> **WHAT TO PRODUCE**
Copy task, pictures excluded: set down exactly the lines from the one containing "At what coordinates should I click to accomplish: Click" to the end of the data below.

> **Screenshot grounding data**
BEGIN

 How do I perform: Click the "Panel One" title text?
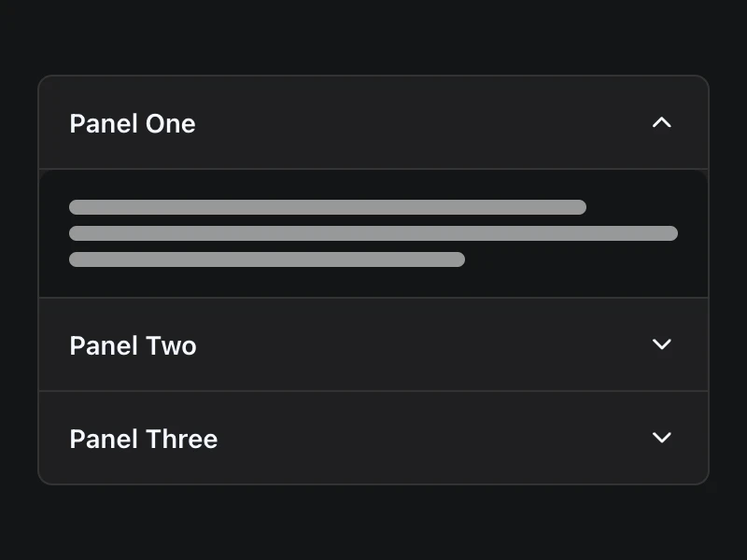point(133,123)
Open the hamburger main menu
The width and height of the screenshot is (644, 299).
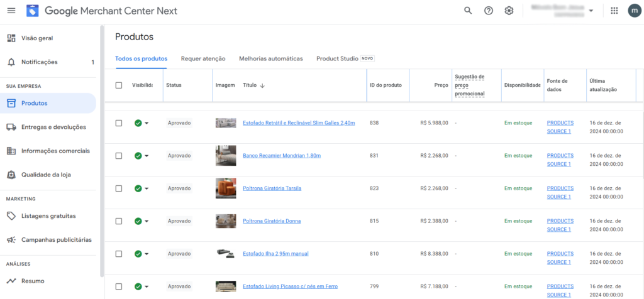tap(11, 11)
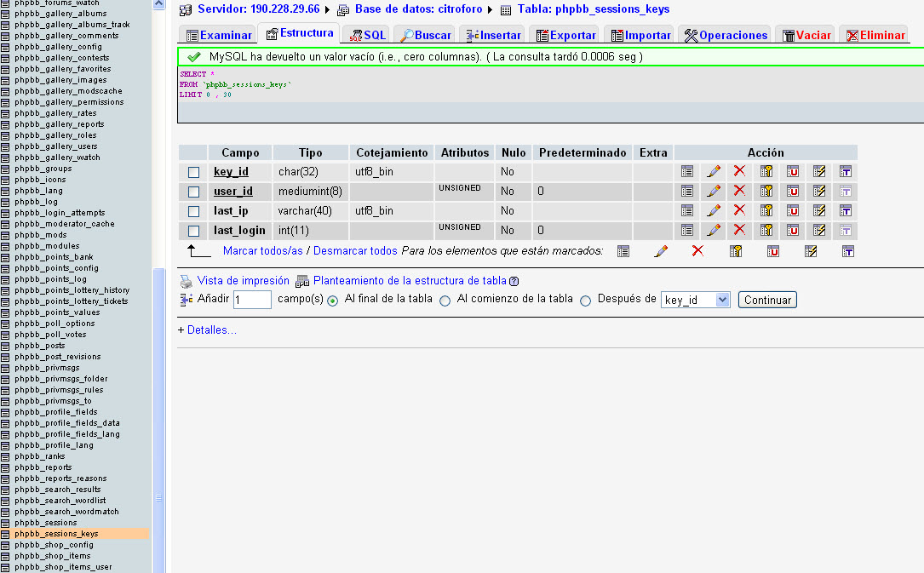924x573 pixels.
Task: Click unique index icon for last_login row
Action: coord(793,230)
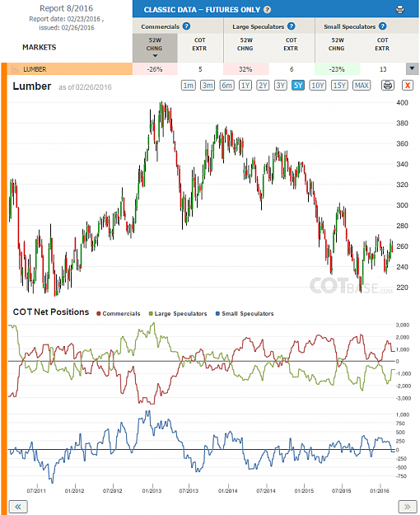Click the printer icon in blue header
The width and height of the screenshot is (420, 515).
pyautogui.click(x=399, y=10)

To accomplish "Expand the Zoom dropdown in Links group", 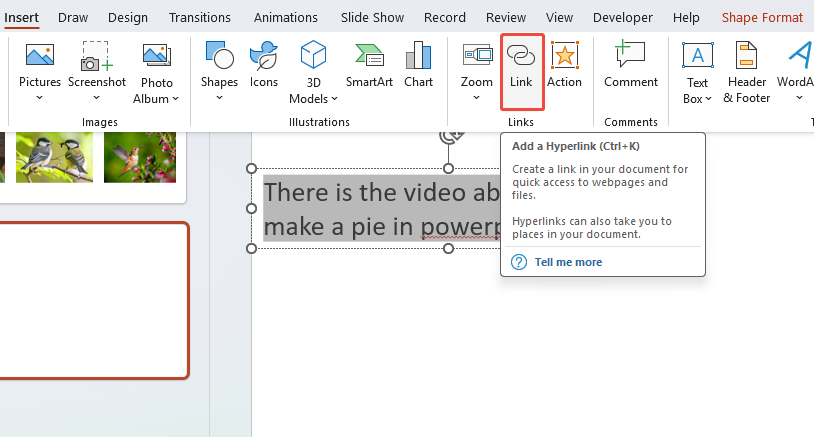I will pyautogui.click(x=477, y=98).
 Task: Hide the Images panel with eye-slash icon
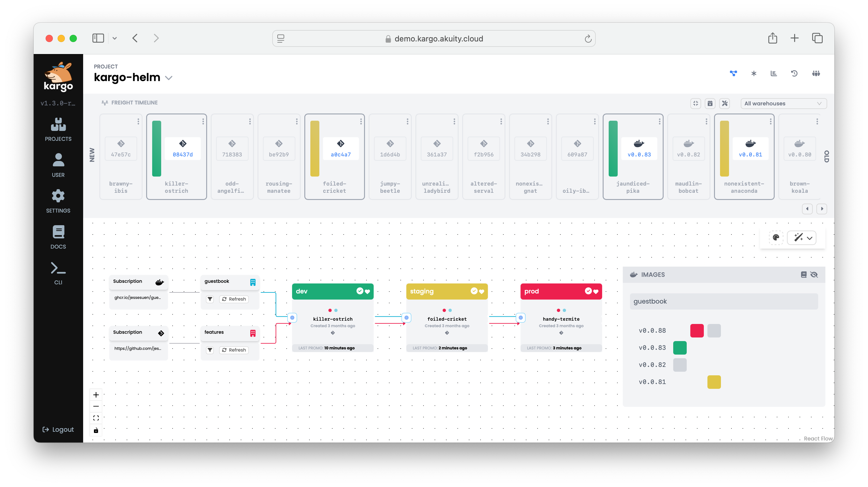coord(814,275)
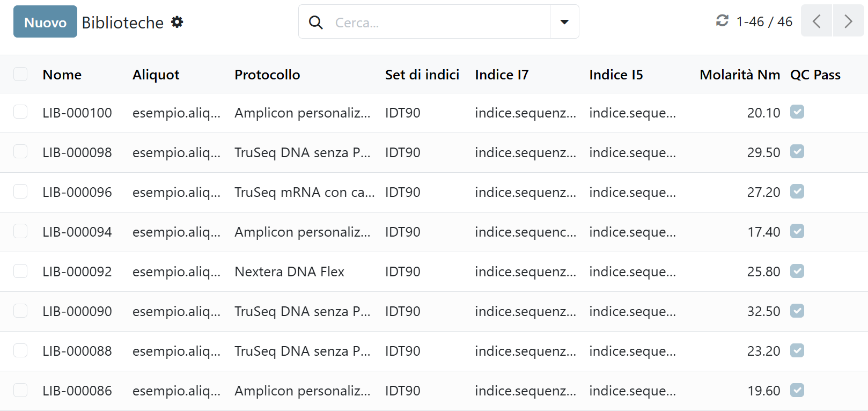Screen dimensions: 868x411
Task: Click the refresh icon beside 1-46 / 46
Action: (722, 21)
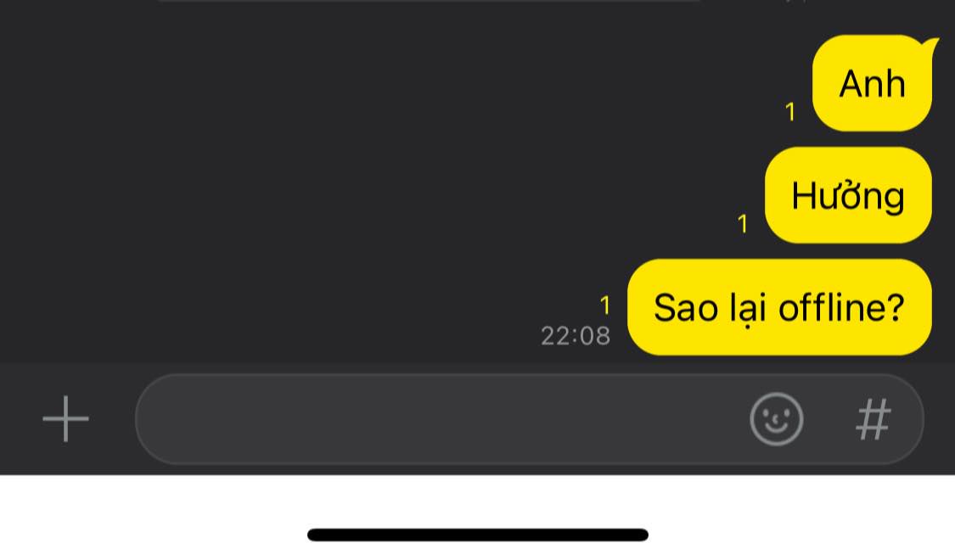This screenshot has height=560, width=955.
Task: Tap the hashtag search icon
Action: [874, 419]
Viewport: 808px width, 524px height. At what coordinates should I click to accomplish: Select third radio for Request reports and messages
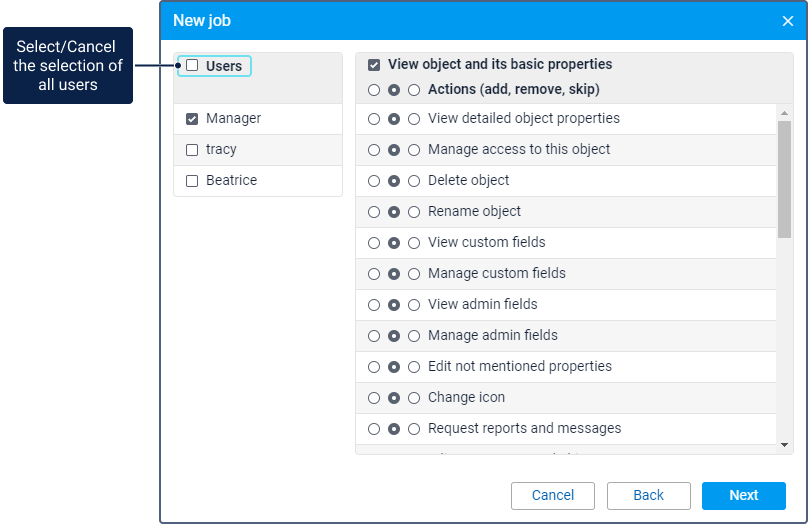(x=414, y=429)
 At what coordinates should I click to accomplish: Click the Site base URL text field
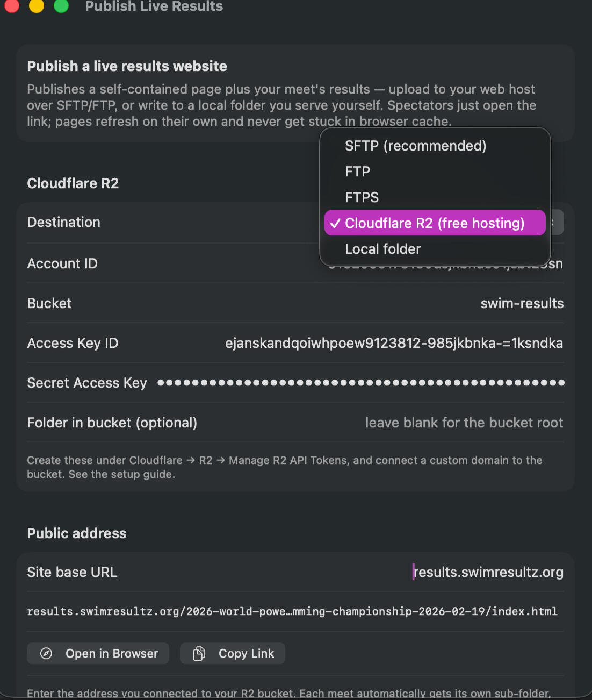(x=488, y=572)
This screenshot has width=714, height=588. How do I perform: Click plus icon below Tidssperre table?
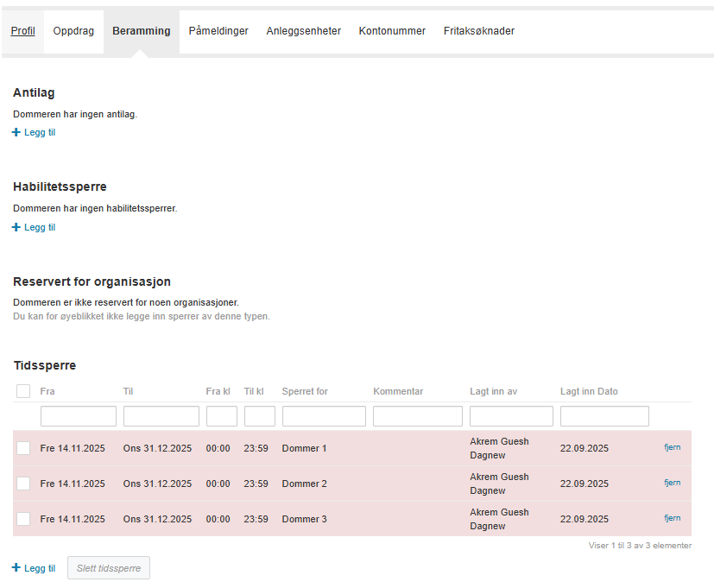pyautogui.click(x=16, y=568)
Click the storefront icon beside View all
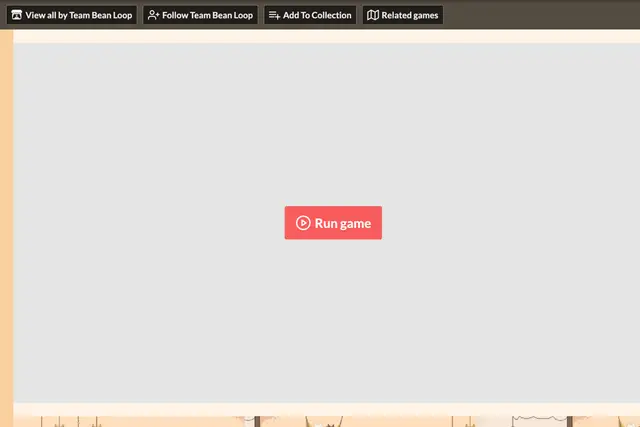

END

> **ANSWER TO THIS PROBLEM**
 At what coordinates should I click to accomplish: Click the Site base URL text field
(x=488, y=572)
This screenshot has width=714, height=588. How do I perform: Click plus icon below Tidssperre table?
pyautogui.click(x=16, y=568)
Click the storefront icon beside View all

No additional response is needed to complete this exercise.